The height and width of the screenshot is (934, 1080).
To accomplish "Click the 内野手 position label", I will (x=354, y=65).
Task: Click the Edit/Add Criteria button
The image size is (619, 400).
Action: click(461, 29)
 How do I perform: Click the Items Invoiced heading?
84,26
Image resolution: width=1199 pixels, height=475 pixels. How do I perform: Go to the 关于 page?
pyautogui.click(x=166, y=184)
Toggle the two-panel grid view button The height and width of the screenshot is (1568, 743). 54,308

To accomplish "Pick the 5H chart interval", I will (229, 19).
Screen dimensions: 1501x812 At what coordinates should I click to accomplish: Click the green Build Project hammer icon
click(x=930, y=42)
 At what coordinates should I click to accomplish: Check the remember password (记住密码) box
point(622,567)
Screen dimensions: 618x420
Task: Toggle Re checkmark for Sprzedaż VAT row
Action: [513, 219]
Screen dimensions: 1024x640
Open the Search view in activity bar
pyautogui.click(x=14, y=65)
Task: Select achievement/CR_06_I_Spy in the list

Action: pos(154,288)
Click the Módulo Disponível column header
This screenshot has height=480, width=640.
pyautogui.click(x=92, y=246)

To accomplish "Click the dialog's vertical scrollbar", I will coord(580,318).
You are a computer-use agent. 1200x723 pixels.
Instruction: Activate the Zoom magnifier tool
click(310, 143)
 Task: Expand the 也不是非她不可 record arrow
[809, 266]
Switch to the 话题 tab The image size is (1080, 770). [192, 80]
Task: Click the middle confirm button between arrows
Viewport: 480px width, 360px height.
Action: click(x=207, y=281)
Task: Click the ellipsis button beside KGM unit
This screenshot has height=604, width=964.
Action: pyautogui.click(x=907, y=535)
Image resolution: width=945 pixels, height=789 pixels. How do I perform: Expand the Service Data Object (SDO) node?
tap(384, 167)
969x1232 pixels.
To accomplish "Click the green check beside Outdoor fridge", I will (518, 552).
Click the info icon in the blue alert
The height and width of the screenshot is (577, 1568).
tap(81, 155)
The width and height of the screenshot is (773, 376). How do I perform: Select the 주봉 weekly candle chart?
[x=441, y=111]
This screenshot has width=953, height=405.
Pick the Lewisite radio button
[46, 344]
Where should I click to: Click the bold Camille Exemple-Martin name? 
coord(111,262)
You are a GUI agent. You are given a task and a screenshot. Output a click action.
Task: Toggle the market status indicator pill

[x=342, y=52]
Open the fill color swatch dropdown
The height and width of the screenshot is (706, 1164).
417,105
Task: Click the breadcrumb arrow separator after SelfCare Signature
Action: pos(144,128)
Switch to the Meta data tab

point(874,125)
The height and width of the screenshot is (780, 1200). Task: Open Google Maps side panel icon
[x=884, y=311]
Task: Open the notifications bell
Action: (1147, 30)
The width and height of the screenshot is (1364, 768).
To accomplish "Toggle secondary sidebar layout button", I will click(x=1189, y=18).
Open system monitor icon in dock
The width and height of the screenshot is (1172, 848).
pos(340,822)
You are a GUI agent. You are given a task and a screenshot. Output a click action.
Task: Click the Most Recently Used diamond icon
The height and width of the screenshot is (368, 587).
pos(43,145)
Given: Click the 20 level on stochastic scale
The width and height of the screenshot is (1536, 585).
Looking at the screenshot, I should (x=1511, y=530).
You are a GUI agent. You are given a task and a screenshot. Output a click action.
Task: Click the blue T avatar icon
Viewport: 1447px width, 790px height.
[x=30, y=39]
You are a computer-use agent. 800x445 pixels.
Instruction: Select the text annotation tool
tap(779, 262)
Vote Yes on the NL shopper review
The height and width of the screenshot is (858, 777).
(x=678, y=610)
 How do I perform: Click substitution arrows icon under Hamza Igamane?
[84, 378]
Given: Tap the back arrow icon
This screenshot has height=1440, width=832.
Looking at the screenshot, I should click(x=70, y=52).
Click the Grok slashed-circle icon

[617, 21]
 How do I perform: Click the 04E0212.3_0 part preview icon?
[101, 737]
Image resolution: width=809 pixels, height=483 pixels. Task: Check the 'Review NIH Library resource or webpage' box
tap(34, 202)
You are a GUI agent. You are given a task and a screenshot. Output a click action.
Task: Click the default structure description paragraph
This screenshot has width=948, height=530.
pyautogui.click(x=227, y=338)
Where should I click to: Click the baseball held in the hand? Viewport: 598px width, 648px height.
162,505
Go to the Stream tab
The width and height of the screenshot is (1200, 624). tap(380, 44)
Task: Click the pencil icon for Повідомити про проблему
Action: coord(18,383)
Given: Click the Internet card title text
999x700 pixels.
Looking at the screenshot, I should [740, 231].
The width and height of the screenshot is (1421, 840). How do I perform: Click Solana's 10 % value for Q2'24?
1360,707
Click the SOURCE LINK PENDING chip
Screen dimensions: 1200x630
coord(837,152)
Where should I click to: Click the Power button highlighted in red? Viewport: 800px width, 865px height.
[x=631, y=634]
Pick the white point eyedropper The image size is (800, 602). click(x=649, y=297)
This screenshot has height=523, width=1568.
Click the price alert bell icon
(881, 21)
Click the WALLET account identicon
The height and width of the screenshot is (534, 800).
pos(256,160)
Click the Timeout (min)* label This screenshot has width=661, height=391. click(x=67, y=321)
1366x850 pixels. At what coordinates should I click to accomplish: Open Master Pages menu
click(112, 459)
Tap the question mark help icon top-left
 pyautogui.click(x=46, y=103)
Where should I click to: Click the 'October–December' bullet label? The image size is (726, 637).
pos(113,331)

§ §

* What the task asks
Reproduce exactly what appears from the line containing "Image resolution: width=809" down to the final line of the data.

* The completed task
Image resolution: width=809 pixels, height=483 pixels. Task: Check the 'Review NIH Library resource or webpage' box
tap(34, 202)
You are a GUI agent. You are given a task and a screenshot. Output a click action.
Task: Click the default structure description paragraph
This screenshot has width=948, height=530.
pyautogui.click(x=227, y=338)
Where should I click to: Click the baseball held in the hand? Viewport: 598px width, 648px height.
162,505
Go to the Stream tab
The width and height of the screenshot is (1200, 624). tap(380, 44)
Task: Click the pencil icon for Повідомити про проблему
Action: coord(18,383)
Given: Click the Internet card title text
999x700 pixels.
Looking at the screenshot, I should [740, 231].
The width and height of the screenshot is (1421, 840). How do I perform: Click Solana's 10 % value for Q2'24?
1360,707
Click the SOURCE LINK PENDING chip
Screen dimensions: 1200x630
coord(837,152)
Where should I click to: Click the Power button highlighted in red? Viewport: 800px width, 865px height.
[x=631, y=634]
Pick the white point eyedropper The image size is (800, 602). click(x=649, y=297)
This screenshot has height=523, width=1568.
Click the price alert bell icon
(881, 21)
Click the WALLET account identicon
The height and width of the screenshot is (534, 800).
pos(256,160)
Click the Timeout (min)* label This screenshot has width=661, height=391. click(x=67, y=321)
1366x850 pixels. At what coordinates should I click to accomplish: Open Master Pages menu
click(112, 459)
Tap the question mark help icon top-left
 pyautogui.click(x=46, y=103)
Where should I click to: Click the 'October–December' bullet label? The image size is (726, 637).
pos(113,331)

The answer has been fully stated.